**Written instruction**: Please render the items below as a JSON list of strings, with one string for each line and blank lines left out.

************

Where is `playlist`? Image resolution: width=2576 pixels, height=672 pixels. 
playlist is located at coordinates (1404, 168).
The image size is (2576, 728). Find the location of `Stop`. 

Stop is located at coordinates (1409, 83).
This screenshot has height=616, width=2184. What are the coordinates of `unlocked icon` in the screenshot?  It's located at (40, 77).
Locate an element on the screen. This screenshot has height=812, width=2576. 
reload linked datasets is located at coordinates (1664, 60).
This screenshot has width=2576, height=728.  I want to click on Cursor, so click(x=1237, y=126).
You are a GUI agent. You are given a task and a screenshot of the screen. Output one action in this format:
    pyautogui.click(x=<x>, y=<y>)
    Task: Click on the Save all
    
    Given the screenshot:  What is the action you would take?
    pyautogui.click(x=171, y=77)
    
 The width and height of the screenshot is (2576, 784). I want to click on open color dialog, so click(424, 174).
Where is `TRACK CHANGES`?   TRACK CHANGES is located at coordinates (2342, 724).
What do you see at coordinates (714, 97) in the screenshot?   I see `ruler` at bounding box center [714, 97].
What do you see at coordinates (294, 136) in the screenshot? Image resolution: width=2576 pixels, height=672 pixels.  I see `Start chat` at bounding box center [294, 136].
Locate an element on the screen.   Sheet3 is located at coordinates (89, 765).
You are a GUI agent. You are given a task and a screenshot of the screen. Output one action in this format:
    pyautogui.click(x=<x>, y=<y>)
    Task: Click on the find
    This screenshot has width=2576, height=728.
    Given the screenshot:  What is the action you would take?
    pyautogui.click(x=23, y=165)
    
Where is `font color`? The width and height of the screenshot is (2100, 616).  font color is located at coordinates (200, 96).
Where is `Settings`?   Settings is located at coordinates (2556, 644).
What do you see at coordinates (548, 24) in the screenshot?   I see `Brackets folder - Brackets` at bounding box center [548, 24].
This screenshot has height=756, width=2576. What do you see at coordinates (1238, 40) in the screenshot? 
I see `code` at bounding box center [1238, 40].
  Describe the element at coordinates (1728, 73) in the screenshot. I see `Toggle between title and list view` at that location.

************

**Expected answer**:
[
  "Where is `playlist`? Image resolution: width=2576 pixels, height=672 pixels. ",
  "playlist is located at coordinates (1404, 168).",
  "The image size is (2576, 728). Find the location of `Stop`. ",
  "Stop is located at coordinates (1409, 83).",
  "This screenshot has height=616, width=2184. What are the coordinates of `unlocked icon` in the screenshot?  It's located at (40, 77).",
  "Locate an element on the screen. This screenshot has height=812, width=2576. ",
  "reload linked datasets is located at coordinates (1664, 60).",
  "This screenshot has width=2576, height=728.  I want to click on Cursor, so click(x=1237, y=126).",
  "You are a GUI agent. You are given a task and a screenshot of the screen. Output one action in this format:",
  "    pyautogui.click(x=<x>, y=<y>)",
  "    Task: Click on the Save all",
  "    Given the screenshot:  What is the action you would take?",
  "    pyautogui.click(x=171, y=77)",
  " The width and height of the screenshot is (2576, 784). I want to click on open color dialog, so click(424, 174).",
  "Where is `TRACK CHANGES`?   TRACK CHANGES is located at coordinates (2342, 724).",
  "What do you see at coordinates (714, 97) in the screenshot?   I see `ruler` at bounding box center [714, 97].",
  "What do you see at coordinates (294, 136) in the screenshot? Image resolution: width=2576 pixels, height=672 pixels.  I see `Start chat` at bounding box center [294, 136].",
  "Locate an element on the screen.   Sheet3 is located at coordinates (89, 765).",
  "You are a GUI agent. You are given a task and a screenshot of the screen. Output one action in this format:",
  "    pyautogui.click(x=<x>, y=<y>)",
  "    Task: Click on the find",
  "    This screenshot has width=2576, height=728.",
  "    Given the screenshot:  What is the action you would take?",
  "    pyautogui.click(x=23, y=165)",
  "Where is `font color`? The width and height of the screenshot is (2100, 616).  font color is located at coordinates (200, 96).",
  "Where is `Settings`?   Settings is located at coordinates (2556, 644).",
  "What do you see at coordinates (548, 24) in the screenshot?   I see `Brackets folder - Brackets` at bounding box center [548, 24].",
  "This screenshot has height=756, width=2576. What do you see at coordinates (1238, 40) in the screenshot? ",
  "I see `code` at bounding box center [1238, 40].",
  "  Describe the element at coordinates (1728, 73) in the screenshot. I see `Toggle between title and list view` at that location."
]